White House wants to convince Congress to accept COVID-19 relief package

One of President Joe Biden’s top economics aides on Sunday will demand $ 1.9 trillion from senators from both parties to help coronavirus-affected Americans and prevent a widespread economic crisis.

National Economic Council director Brian Dees said he would urge senators to approve the proposed bailout plan.

“We can’t wait,” White House spokeswoman Karin Jean-Pierre told reporters. “The fact that Washington is at an impasse does not mean that it should continue to be at this impasse.”

The COVID-19 pandemic has claimed the lives of more than 417,000 Americans, infecting more than 175,000 people a day. Millions were left jobless, creating an immediate crisis for the Biden administration.
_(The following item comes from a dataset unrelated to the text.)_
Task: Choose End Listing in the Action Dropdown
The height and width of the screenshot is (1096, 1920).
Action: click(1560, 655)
Biden built his campaign on the promise of a decisive fight against the pandemic, which was often downplayed by his predecessor, Donald Trump.

Although Congress has already pledged $ 4 trillion in aid, the White House insists another $ 1.9 trillion is needed to cover the cost of fighting the virus and paying extended unemployment benefits and household benefits.
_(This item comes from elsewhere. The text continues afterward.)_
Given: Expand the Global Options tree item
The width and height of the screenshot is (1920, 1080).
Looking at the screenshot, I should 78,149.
“The bottom line is that we are in a nationwide emergency and we need to act accordingly,” Biden said Friday, signing the economic aid orders.

Although Biden’s Democratic Party has a slim majority in the House and Senate, this legislative initiative is likely to require bipartisan support to overcome procedural hurdles.

Several Republicans have already expressed dissatisfaction with the cost of the bill.

Senator Mitt Romney, a moderate Republican, told Fox News that he would listen to what the White House had to say, but that “the overall figure is … shocking.”

“Spending and borrowing trillions of dollars from the Chinese, among other things, is not necessarily the best thing we can do to keep our economy strong in the long run,” Romney added.

Democratic Senator Dick Durbin expressed hope for a bipartisan spirit in the Senate.

“The goal is to see if there are any points of agreement that we can build on when considering this aid package,” he said on NBC’s Meet the Press.

The new president said that one of his top priorities will be the unification of the split country.